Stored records
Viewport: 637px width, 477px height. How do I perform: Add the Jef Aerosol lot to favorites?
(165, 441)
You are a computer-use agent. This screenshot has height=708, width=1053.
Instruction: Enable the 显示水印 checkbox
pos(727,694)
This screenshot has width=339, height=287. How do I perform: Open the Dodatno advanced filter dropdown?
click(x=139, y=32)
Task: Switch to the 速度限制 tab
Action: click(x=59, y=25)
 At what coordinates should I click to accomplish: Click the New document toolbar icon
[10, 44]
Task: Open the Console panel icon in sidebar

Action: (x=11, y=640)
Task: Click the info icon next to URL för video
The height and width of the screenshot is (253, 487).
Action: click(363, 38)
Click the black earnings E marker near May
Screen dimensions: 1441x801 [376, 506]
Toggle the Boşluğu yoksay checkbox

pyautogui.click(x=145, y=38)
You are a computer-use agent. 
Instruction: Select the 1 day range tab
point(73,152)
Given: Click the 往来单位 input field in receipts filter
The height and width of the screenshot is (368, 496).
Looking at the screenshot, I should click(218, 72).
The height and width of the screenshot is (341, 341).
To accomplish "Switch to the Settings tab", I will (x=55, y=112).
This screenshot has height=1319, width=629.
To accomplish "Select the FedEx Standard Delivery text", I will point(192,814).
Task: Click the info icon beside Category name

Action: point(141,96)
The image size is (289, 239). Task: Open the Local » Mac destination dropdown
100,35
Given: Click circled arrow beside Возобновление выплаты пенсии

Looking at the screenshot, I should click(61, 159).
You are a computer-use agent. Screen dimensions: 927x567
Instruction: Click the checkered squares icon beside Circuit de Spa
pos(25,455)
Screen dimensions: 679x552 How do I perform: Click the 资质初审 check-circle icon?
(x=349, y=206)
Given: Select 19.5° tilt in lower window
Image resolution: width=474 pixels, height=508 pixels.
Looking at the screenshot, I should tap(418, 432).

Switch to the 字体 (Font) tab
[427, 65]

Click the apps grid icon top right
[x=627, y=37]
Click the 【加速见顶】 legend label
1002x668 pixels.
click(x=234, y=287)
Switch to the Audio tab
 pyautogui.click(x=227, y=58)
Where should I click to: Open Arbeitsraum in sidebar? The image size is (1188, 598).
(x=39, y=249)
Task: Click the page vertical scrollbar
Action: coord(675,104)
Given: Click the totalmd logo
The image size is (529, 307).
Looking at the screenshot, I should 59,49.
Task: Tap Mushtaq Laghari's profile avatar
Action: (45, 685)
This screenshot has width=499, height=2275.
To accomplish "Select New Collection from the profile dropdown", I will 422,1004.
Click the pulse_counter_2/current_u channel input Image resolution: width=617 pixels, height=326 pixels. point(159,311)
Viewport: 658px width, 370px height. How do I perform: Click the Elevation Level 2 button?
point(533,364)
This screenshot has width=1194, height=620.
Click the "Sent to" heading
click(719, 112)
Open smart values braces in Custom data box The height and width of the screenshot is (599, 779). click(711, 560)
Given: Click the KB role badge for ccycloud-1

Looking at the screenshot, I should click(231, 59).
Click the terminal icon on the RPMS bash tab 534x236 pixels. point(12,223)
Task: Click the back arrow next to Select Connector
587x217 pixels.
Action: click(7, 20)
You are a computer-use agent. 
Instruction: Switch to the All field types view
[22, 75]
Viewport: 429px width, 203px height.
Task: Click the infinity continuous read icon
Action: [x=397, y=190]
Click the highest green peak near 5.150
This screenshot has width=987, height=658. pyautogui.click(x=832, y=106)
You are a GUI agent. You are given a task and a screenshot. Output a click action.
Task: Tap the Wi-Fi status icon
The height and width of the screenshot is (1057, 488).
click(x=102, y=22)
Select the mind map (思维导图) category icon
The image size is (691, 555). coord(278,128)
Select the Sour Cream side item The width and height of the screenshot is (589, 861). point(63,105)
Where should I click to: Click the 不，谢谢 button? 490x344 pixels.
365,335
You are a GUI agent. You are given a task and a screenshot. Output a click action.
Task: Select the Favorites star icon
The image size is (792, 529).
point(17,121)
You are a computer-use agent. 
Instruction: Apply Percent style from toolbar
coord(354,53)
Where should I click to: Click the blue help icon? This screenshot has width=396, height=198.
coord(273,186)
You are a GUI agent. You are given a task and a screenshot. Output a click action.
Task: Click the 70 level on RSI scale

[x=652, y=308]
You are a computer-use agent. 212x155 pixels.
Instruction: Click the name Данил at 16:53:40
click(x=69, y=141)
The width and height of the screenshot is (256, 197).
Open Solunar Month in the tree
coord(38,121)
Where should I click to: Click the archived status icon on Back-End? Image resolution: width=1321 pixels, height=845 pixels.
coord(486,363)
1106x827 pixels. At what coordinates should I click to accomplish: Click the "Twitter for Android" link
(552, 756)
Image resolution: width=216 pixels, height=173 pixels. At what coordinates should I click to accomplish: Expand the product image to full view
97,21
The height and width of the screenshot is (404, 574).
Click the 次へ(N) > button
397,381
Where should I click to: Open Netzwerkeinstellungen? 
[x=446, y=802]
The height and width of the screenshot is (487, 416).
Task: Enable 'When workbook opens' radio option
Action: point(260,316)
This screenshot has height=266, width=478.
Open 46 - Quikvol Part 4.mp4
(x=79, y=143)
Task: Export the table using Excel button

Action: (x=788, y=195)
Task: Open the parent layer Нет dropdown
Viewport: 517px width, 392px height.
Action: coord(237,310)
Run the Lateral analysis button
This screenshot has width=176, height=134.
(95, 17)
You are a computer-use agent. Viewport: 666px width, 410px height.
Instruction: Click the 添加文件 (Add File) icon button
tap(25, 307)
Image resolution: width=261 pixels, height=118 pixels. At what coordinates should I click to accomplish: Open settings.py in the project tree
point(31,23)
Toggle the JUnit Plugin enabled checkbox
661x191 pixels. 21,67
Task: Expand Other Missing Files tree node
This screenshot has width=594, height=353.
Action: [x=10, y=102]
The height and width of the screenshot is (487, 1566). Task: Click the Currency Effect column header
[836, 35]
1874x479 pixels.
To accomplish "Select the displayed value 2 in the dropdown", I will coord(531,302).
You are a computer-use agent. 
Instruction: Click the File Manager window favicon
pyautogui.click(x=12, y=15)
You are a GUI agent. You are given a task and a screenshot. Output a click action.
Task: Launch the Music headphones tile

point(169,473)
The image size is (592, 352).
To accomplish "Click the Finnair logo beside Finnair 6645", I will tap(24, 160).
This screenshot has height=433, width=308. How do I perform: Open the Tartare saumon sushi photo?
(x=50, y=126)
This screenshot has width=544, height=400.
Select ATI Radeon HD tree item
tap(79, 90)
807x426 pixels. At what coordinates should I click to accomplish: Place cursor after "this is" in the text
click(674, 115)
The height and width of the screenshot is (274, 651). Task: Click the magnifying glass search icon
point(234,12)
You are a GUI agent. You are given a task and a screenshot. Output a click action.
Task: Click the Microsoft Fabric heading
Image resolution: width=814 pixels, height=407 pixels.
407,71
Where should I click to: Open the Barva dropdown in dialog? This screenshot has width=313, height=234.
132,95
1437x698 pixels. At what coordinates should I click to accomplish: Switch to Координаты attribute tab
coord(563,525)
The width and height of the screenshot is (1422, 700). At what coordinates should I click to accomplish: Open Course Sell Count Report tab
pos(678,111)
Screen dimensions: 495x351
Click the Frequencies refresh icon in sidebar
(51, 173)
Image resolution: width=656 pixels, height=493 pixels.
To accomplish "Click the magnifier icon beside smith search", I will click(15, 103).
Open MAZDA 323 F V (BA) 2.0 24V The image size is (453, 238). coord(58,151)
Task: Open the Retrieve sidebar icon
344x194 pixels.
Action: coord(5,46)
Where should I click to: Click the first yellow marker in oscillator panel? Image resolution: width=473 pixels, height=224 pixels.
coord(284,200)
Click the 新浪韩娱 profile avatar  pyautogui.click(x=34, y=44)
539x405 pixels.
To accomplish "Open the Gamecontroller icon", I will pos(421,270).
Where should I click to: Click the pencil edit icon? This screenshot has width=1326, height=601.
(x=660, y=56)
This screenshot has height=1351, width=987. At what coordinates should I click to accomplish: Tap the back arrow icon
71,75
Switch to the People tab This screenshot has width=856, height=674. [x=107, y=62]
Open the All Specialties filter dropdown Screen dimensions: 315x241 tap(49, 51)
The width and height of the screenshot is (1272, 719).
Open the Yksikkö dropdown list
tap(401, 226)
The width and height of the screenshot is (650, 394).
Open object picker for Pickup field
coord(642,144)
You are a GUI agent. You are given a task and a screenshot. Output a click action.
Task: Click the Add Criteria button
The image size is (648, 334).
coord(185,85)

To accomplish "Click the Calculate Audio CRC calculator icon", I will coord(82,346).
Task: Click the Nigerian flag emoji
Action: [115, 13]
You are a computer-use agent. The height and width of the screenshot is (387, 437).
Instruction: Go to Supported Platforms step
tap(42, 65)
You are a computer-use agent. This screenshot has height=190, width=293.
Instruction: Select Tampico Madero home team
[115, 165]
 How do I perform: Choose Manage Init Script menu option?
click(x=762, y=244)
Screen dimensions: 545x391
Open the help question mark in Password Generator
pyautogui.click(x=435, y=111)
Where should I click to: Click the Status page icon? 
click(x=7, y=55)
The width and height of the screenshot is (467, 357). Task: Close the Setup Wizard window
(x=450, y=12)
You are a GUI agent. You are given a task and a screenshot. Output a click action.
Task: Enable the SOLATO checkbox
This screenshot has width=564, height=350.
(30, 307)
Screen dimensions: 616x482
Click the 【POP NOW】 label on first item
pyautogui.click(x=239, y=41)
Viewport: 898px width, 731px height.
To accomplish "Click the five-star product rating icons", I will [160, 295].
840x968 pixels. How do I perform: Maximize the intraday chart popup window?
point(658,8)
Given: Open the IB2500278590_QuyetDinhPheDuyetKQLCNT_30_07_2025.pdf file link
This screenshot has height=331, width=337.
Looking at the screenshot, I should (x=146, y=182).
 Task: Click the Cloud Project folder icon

- [Activity] From the data above, gather every line that includes the word "computer".

- [Answer to this exercise]
You are a computer-use agent. This screenshot has height=708, width=1053.
You are a computer-use agent. 
You are a computer-use agent. Screen dimensions: 927x567
You are a computer-use agent. 
You are a computer-use agent. 
You are a computer-use agent. 212x155 pixels.
You are a computer-use agent. Viewport: 666px width, 410px height.
You are a computer-use agent. 
You are a computer-use agent. The height and width of the screenshot is (387, 437).
You are a computer-use agent. This screenshot has height=190, width=293.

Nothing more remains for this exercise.